Решение мое было принято в тот же день.
Мне тринадцать лет; свое образование я могу пополнить сам, а теперь необходимо помогать матери, снять с ее плеч непосильную тяжесть.
Скульптор Риц был художником в душе; но у него недоставало божественной искры, чтобы создать что-нибудь самостоятельное, гениальное. Он сам это знал и составил себе славу, делая бюсты по заказу. Моделями ему служили преимущественно дамы-аристократки; изящные и элегантные, слегка приукрашенные портреты из бронзы и мрамора приводили их в восхищение и щедро оплачивались.
Конечно, такие работы не выдерживают серьезной критики, и г-н Риц сам понимал это. Тем не менее он любил искусство, был тонким ценителем его и горячо желал видеть своего сына настоящим художником. К сожалению, у Константина не обнаружилось никаких талантов. Военная карьера привлекала его. Отец не противоречил и готовил его в школу Сен-Сир. Этим объясняется его симпатия к моему таланту: он прозрел во мне хорошего ученика, богато одаренную натуру, которой он мог передать тайны своего любимого искусства. Ответ мой насчет «борца» окончательно убедил его в этом.
После обеда я опять вернулся к г-ну Рицу, и он спросил, не хочу ли я поступить к нему в ученики. Я энергично ответил: «Да».
Два дня спустя, после переговоров с матерью, решено было, что я пробуду в школе до каникул, а в августе поступлю учеником в мастерскую моего покровителя и буду жить у него.
XVI
Я начал неутомимо работать и делал быстрые успехи. Целый день проводил я в мастерской, усваивая технические приемы искусства, посещал музеи и галереи и не стремился более никуда.
Мать часто приходила навещать меня и радостно выслушивала похвалы г-на Рица, предсказывавшего мне блестящую будущность. Сама она находила великолепным все, что выходило из-под моего резца. Первой моей самостоятельной работой был ее бюст. Я начал понемногу зарабатывать, помогая учителю в заказах.
Незаметно летели годы; я стал уже юношей и хотя чувствовал смутную потребность любви, но мечты мои были чисты и наивны: я думал не «о женщинах», как большинство молодых людей, но «о женщине», единственной, идеальной, которую я полюблю на всю жизнь.

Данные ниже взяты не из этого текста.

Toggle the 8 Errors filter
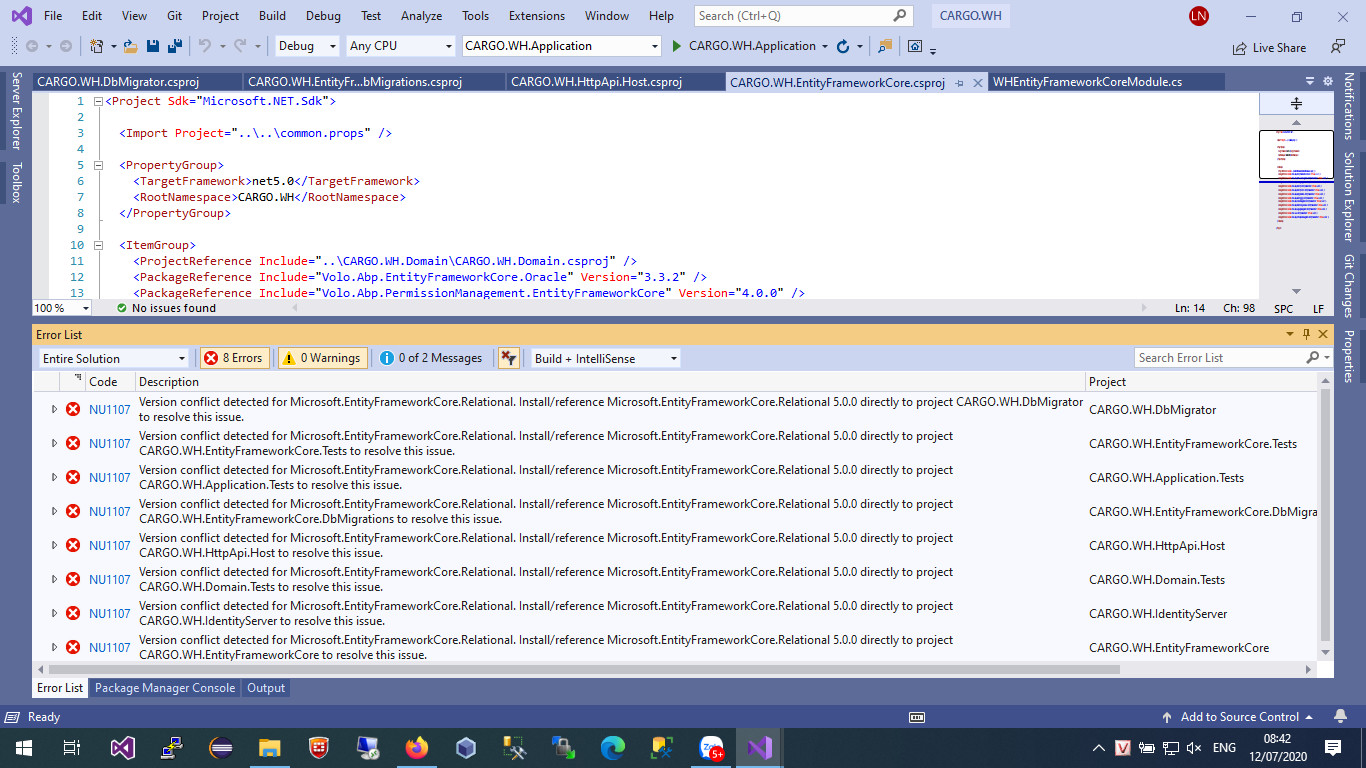Viewport: 1366px width, 768px height. (235, 358)
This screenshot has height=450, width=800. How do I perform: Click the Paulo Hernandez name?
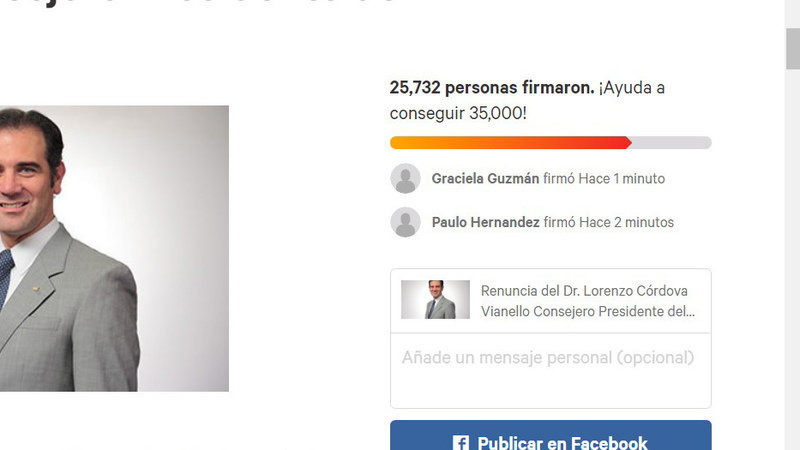pos(486,222)
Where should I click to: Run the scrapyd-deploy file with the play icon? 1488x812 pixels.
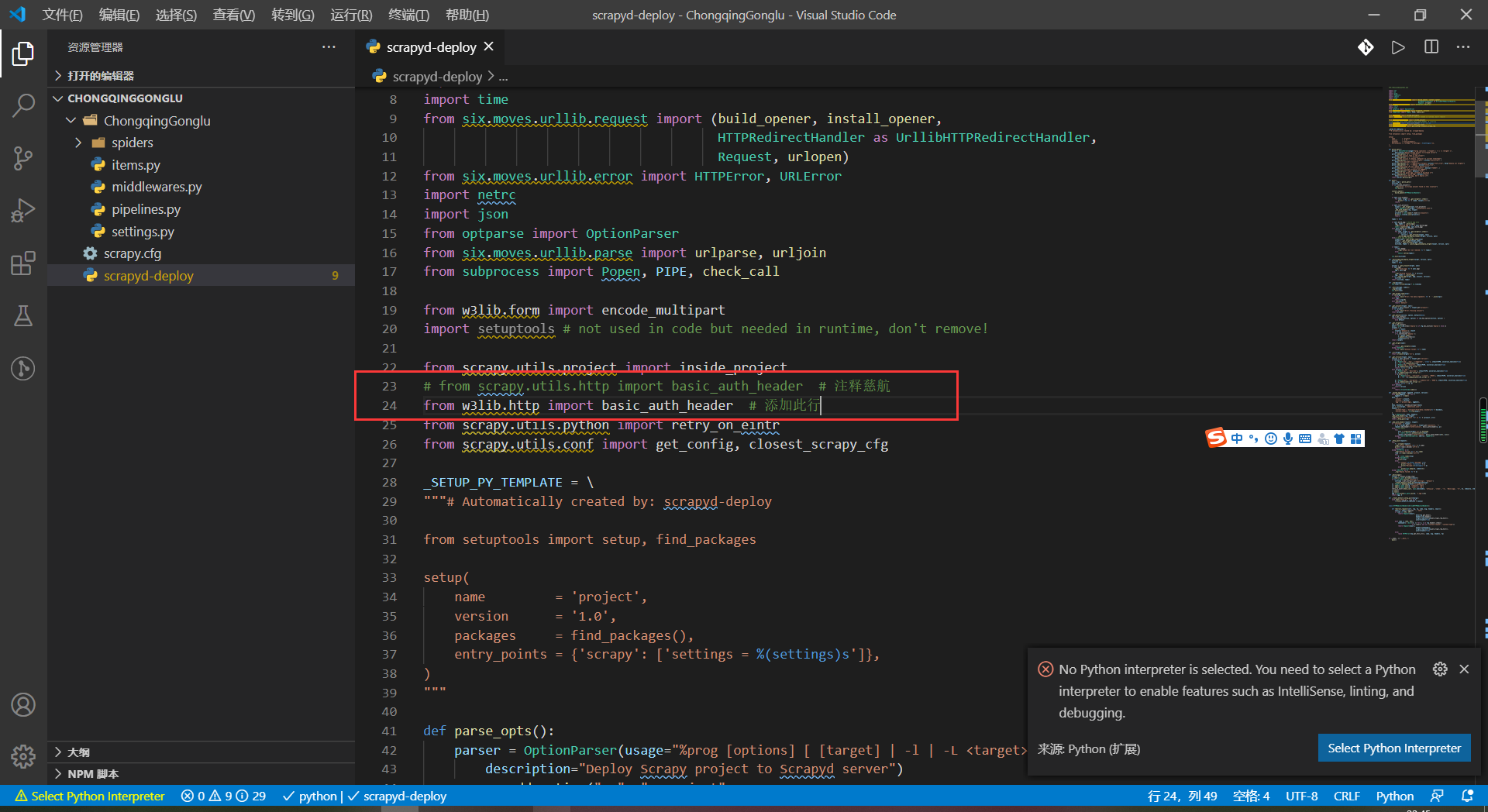(x=1398, y=47)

С дочерью г-на Рица я состоял в товарищеских отношениях и, не обращая внимания на ее красоту, никогда не смотрел на нее иначе как на молодую, веселую сестру.
Видел я много дам, приходивших в мастерскую учителя; но, сравнивая их с мраморными Венерами, я находил их похожими на жалких, хотя и блестящих кукол. Часто за обедом г-н Риц говаривал:
— Боже, как скверно сложена m-me N! Какие руки! Плечи! Ни на что не похоже!
Не раз слышал я от матери:
— Работай, дитя мое, работай!.. Придет время, найдешь добрую, хорошую жену. Она составит твое счастье. Мы будем жить вместе, я стану воспитывать твоих детей!
Таков был и мой идеал счастья.
Константин, бывший старше меня на два года, смотрел на жизнь иначе. Приходя по воскресеньям из военного училища, он посвящал меня в свои мечты, далеко не поэтические, и не хотел верить, что натурщицы и модели отца не возбуждают во мне физического любопытства. Напрасно уверял я его, что ни разу не видал ни одной позирующей натурщицы, что учитель лепит их один, без моей помощи, — ветреный юноша только лукаво посмеивался и недоверчиво качал головой. Иногда я не мог удержаться от смеха, глядя, как он принимал рыцарские позы и объяснялся в любви мраморным богиням, которые выслушивали его с высоты своих пьедесталов, не меняя позы и жеста.
Считаю долгом прибавить, что я отнюдь не желаю выставить себя в лучшем свете, чем Константина: просто натуры у нас были разные, и мы, каждый в своем роде, были естественны. Ему предназначено было судьбой любить женщин вообще, а мне боготворить одну, для которой я и предназначил себя. До встречи с «нею» — искусство поглощало все мои досуги.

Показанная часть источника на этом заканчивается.